WORK ITEM
Reproduce the lines of the material word for word, beginning at the line that contains "The width and height of the screenshot is (567, 661)." and ending after the line that contains "This screenshot has width=758, height=641.".

(Pixel coordinate grounding data)
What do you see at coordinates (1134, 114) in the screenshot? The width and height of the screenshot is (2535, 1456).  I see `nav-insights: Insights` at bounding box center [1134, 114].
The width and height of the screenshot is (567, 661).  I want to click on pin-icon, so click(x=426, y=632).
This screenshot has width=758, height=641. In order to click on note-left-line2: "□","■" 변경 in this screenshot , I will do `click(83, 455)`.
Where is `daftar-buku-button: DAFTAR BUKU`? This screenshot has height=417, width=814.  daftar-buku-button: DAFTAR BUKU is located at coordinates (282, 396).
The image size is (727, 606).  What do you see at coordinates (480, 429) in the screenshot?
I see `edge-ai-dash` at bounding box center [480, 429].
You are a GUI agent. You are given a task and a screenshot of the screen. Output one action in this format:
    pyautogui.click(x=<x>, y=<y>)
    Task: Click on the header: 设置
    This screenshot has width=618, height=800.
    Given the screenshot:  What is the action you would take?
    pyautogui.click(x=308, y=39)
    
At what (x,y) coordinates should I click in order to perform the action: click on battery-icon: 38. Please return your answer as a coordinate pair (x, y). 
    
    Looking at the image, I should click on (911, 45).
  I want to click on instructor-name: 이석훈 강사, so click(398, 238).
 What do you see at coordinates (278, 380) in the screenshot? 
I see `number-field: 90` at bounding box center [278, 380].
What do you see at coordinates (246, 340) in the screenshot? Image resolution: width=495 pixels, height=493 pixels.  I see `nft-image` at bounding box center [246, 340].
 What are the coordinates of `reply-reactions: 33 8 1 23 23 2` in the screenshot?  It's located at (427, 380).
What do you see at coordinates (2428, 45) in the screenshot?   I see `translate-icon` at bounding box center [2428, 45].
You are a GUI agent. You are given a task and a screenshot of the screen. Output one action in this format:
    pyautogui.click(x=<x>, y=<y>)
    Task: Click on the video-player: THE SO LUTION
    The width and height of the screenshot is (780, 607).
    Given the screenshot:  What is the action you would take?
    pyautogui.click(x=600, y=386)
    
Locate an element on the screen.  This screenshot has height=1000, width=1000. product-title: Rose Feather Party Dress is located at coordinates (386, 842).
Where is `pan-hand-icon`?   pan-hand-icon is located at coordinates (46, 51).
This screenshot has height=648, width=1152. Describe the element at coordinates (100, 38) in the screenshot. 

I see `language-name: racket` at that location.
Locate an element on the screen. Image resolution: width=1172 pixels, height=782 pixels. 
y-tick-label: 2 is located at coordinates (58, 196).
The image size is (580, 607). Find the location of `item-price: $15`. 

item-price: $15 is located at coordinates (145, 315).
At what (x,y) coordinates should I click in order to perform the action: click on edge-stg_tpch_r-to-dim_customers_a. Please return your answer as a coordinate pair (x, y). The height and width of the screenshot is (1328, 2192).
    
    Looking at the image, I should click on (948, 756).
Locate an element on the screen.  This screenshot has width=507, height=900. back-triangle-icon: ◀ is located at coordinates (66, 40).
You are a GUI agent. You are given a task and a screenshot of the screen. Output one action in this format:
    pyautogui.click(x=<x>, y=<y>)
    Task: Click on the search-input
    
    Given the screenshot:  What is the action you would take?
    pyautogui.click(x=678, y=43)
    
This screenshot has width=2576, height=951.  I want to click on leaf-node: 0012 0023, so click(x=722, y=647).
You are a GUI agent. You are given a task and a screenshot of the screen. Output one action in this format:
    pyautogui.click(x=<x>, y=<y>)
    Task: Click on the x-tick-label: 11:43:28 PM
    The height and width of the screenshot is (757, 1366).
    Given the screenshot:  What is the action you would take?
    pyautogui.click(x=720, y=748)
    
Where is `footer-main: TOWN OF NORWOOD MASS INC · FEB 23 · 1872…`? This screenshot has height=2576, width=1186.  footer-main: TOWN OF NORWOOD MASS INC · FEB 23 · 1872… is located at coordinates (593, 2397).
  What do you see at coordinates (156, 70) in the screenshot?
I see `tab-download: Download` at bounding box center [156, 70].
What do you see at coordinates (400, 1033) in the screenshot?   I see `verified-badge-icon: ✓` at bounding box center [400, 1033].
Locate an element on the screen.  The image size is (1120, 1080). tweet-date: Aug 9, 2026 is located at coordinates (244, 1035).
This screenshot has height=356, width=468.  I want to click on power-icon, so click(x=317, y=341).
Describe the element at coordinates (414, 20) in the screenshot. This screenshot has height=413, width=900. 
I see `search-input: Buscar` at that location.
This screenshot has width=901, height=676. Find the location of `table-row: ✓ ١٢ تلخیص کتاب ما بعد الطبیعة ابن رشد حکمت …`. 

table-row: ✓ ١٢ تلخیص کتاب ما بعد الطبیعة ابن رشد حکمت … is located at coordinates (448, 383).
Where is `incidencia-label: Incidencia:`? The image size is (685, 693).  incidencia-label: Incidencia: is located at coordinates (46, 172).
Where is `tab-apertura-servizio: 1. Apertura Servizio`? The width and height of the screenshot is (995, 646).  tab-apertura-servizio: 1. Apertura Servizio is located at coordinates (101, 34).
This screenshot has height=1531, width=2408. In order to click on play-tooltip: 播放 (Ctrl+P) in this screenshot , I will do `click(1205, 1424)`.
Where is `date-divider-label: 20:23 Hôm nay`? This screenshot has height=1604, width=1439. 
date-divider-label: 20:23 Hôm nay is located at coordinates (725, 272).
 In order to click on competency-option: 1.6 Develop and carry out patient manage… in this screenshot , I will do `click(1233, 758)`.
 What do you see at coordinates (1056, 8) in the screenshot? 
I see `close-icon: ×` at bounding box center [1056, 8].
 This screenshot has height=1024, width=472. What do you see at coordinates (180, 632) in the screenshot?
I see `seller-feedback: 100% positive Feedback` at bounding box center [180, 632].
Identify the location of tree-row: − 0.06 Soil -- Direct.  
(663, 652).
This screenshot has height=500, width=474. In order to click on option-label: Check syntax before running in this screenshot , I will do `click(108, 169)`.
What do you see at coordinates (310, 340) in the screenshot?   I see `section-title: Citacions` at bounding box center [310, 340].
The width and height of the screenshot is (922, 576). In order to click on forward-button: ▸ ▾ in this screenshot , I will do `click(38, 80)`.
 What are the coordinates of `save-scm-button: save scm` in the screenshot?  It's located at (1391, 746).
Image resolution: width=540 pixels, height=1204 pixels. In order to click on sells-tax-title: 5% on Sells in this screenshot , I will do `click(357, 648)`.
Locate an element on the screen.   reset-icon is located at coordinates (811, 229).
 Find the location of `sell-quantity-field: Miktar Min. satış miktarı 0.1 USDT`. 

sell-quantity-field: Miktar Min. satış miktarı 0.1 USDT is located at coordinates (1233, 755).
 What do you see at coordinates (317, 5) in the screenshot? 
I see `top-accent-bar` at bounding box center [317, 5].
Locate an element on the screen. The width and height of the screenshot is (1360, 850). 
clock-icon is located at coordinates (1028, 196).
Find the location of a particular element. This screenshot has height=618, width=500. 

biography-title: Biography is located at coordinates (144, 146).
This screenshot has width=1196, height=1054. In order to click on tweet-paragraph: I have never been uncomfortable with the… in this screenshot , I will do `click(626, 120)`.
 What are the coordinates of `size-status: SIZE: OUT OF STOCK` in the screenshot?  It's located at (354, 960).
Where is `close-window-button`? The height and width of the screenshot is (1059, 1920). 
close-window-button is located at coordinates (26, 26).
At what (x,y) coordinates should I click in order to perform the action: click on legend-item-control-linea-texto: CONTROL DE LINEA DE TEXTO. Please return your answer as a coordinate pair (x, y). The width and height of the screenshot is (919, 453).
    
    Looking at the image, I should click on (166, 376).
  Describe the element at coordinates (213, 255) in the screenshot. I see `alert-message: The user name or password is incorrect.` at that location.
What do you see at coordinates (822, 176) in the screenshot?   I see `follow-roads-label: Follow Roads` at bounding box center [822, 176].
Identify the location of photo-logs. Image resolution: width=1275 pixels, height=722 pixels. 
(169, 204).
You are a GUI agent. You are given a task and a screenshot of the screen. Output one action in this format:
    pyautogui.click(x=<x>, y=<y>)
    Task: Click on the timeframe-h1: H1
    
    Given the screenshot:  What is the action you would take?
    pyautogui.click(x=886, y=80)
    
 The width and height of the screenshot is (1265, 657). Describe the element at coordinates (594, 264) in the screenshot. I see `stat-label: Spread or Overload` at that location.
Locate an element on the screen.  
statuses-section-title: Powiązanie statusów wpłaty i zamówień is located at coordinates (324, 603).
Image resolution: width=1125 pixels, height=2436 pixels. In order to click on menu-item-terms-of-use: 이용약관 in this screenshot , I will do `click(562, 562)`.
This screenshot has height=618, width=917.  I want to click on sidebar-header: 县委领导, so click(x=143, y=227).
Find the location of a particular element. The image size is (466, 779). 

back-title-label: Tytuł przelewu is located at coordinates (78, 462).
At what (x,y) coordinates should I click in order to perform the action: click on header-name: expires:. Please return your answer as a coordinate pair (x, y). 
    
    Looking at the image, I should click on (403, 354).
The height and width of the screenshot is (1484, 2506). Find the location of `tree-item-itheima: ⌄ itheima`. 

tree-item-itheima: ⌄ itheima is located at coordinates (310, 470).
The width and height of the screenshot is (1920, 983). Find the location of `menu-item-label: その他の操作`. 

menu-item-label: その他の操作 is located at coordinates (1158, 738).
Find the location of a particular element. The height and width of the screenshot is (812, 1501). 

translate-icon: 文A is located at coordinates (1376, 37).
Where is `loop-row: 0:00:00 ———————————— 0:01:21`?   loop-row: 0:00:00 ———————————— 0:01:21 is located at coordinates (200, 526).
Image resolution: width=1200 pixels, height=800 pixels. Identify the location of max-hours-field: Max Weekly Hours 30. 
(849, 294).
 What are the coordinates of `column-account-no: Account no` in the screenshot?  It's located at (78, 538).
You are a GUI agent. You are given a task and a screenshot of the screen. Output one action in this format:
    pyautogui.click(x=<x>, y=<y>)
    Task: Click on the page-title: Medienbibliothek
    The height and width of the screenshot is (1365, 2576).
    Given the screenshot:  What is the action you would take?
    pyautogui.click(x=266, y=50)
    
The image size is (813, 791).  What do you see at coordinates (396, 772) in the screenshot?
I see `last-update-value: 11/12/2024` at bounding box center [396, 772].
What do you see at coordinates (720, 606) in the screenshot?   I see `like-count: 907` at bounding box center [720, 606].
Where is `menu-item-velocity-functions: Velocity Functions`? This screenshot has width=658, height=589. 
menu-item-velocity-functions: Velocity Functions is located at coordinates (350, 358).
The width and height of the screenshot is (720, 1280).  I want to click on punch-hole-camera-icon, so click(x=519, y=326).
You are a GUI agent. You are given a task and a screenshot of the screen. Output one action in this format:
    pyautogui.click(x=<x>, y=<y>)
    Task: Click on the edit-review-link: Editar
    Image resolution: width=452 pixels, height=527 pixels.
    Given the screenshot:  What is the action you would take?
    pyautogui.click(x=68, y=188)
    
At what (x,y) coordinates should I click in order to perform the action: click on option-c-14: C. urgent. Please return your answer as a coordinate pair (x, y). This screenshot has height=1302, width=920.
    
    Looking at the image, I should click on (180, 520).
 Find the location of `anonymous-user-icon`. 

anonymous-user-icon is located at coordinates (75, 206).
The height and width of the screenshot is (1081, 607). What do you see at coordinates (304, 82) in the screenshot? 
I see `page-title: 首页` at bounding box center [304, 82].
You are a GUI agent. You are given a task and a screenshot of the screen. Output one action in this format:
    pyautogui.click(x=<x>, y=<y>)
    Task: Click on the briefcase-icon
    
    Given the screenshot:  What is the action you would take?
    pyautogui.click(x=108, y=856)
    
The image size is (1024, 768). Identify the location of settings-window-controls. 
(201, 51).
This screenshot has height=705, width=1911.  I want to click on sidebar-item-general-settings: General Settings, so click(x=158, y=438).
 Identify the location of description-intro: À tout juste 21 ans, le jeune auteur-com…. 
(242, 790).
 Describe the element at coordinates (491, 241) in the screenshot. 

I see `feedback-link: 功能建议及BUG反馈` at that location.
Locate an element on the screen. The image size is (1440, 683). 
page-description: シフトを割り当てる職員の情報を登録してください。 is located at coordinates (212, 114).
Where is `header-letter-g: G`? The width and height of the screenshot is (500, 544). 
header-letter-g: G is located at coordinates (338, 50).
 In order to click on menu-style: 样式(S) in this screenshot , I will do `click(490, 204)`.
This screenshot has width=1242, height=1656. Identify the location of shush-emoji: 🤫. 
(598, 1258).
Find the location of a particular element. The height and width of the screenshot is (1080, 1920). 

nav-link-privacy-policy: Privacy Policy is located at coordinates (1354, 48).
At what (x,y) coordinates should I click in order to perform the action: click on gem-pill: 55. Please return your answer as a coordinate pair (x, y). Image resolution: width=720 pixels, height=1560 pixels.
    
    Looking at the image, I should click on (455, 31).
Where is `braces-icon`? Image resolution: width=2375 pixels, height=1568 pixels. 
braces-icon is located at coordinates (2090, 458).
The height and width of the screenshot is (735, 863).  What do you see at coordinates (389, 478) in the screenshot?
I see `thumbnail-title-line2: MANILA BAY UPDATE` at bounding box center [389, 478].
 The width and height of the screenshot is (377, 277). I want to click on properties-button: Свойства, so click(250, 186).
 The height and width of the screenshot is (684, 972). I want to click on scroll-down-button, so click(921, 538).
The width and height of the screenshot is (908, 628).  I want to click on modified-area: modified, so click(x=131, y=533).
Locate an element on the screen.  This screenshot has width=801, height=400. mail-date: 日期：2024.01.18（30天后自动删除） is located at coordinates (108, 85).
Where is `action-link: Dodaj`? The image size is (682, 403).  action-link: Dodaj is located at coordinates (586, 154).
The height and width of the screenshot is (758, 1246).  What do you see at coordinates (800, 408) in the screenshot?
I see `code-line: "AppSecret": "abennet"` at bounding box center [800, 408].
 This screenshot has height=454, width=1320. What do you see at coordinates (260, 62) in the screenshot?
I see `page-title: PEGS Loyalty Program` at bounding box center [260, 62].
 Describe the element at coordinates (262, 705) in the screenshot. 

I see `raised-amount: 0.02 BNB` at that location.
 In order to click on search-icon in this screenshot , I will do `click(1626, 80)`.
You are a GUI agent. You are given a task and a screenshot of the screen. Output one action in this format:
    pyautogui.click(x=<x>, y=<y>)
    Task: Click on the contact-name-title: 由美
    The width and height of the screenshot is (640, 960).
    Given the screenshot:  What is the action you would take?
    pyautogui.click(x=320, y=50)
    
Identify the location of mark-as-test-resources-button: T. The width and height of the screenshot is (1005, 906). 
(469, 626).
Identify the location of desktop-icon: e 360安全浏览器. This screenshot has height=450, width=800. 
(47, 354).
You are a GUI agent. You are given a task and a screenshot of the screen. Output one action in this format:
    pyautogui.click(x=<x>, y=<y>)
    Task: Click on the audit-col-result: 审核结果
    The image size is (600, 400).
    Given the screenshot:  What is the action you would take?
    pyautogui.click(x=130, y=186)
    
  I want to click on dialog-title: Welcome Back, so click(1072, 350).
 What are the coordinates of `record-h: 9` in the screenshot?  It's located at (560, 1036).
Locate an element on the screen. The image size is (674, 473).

RESPONSE TO THE TASK
The width and height of the screenshot is (567, 661).  I want to click on pin-icon, so click(x=426, y=632).
This screenshot has width=758, height=641. In order to click on note-left-line2: "□","■" 변경 in this screenshot , I will do `click(83, 455)`.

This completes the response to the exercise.